Now there are not many historical documents about the Chen family. However, we can see some documents from a 9th generation, Chen Wang Ting (1600-1680). There is a saying of Chen familys context; Chen Wang Ting was a warrior and a scholar who lived in the late Ming Dynasty. He was a grandmaster of martial arts and studied hard to develop his researches in his entire life. After he mastered the principles of martial arts, his knowledge was continued by generations. This made a unique heritage of the Chen family.

Chen Wangting invented Taijiquan based upon his ancestors' knowledge and his own after a lifetime of researching, developing, and experiencing martial arts. Chen Changxing (1771-1853), the 14th generation Chen Patriarch, was the first to teach Chen Taijiquan to an outsider, Yang Luchan (1799-1872). Vowing to his master to never teach Taijiquan to the public or use its name, Yang was finally taught the Chen family martial art.  He later traveled to Beijing and became known as "Yang the Invincible." True to his oath, Yang formulated his own Taijiquan form based upon Chen family Taijiquan's first form (Laojia Yilu) and became the founder of Yang Taijiquan. Another possible reason for Yang Luchan to formulate his own Taijiquan form might be due to the fact that during those days, the Yang family was employed by the Manchu rulers of the Qing Dynasty to manage the practice and teaching of war.  As Manchus were considered the oppressive foreign rulers by the people in their sovereighty (i.e. the Han people), the Yang family probably decided to teach the Manchus only the boxing form, but not the boxing methods nor its applications. Manchus were taught to be soft as cotton so they would not use Taijiquan to attack or kill. Direct Yang family members and close disciples, on the other hand, were secretly taught both the hard and soft aspects of Taijiquan.  
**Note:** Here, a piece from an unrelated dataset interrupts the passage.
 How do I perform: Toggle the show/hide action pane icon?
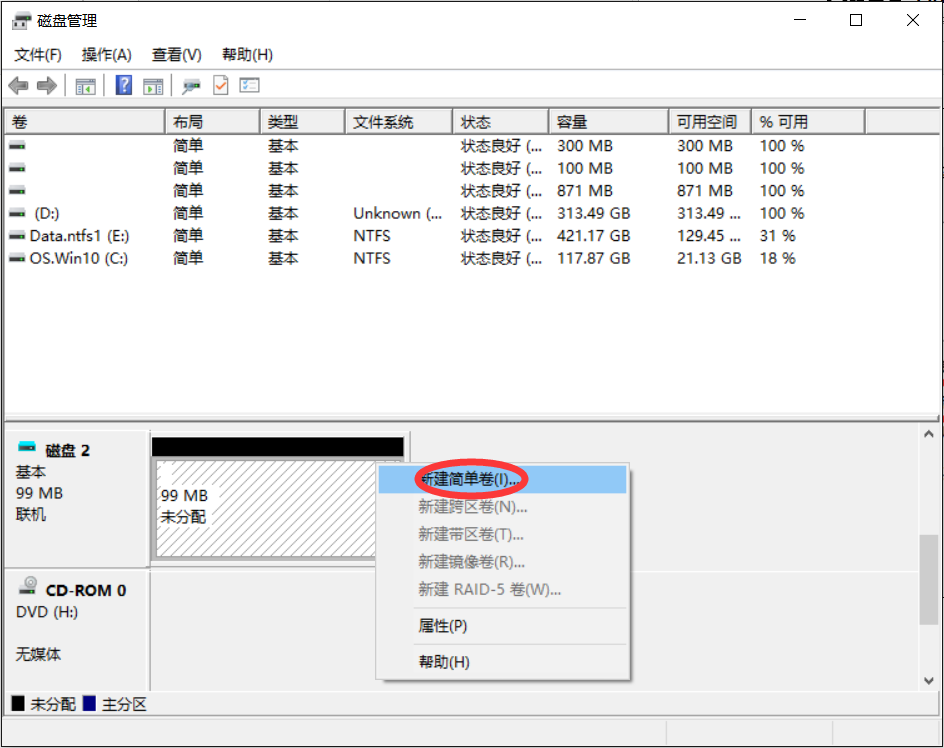point(153,86)
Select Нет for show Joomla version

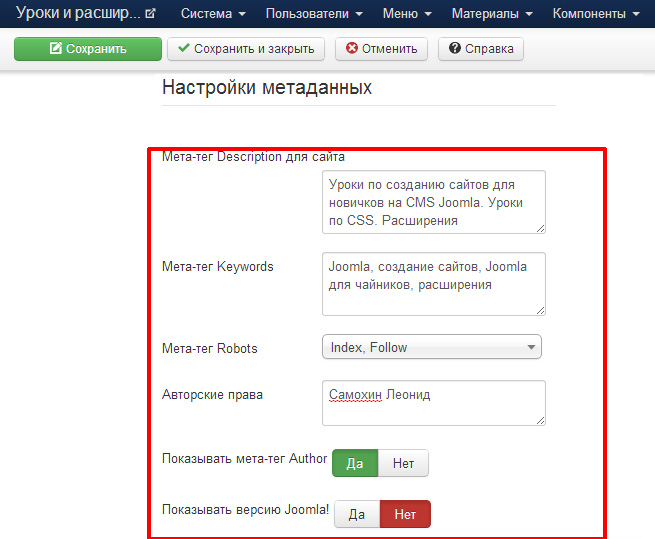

Yet, the soft form started to gain its popularity and gradually Taijiquan was recognized and associated with the soft form while people in Chen Village continued to practice both the soft and the hard forms. The name Taijiquan was given later possibly because this unique martial arts system was created based upon the principles and theory of Taiji (yin and yang: the cosmic dual forces), "Grand Ultimate or Extreme" - yin and yang reaching the ultimate balance and regenerating from each other.

Chen Changxing invented Taijiquan based upon the essence of Taoisms breathing, meridian pathways of Chinese medicine and theory of Yin and Yang (the cosmic dual forces.) Finally, Chen Wangting created five Taijiquan routines, a Changquan (Long Boxing) routine consisting of one hundred and eight forms, a Paocui (Cannon Fist) routine, double push hands, broadsword, straight sword, spear long spear push hand and so forth. These are the origin of Taijiquan styles.


Today there are basically two empty-hand Chen Taijiquan forms. The first form is soft and slow, also known as Yilu (First Road) whereas the second form is powerful and fast, also known as Erlu (Second Road) or Pao Chui (Cannon Fist).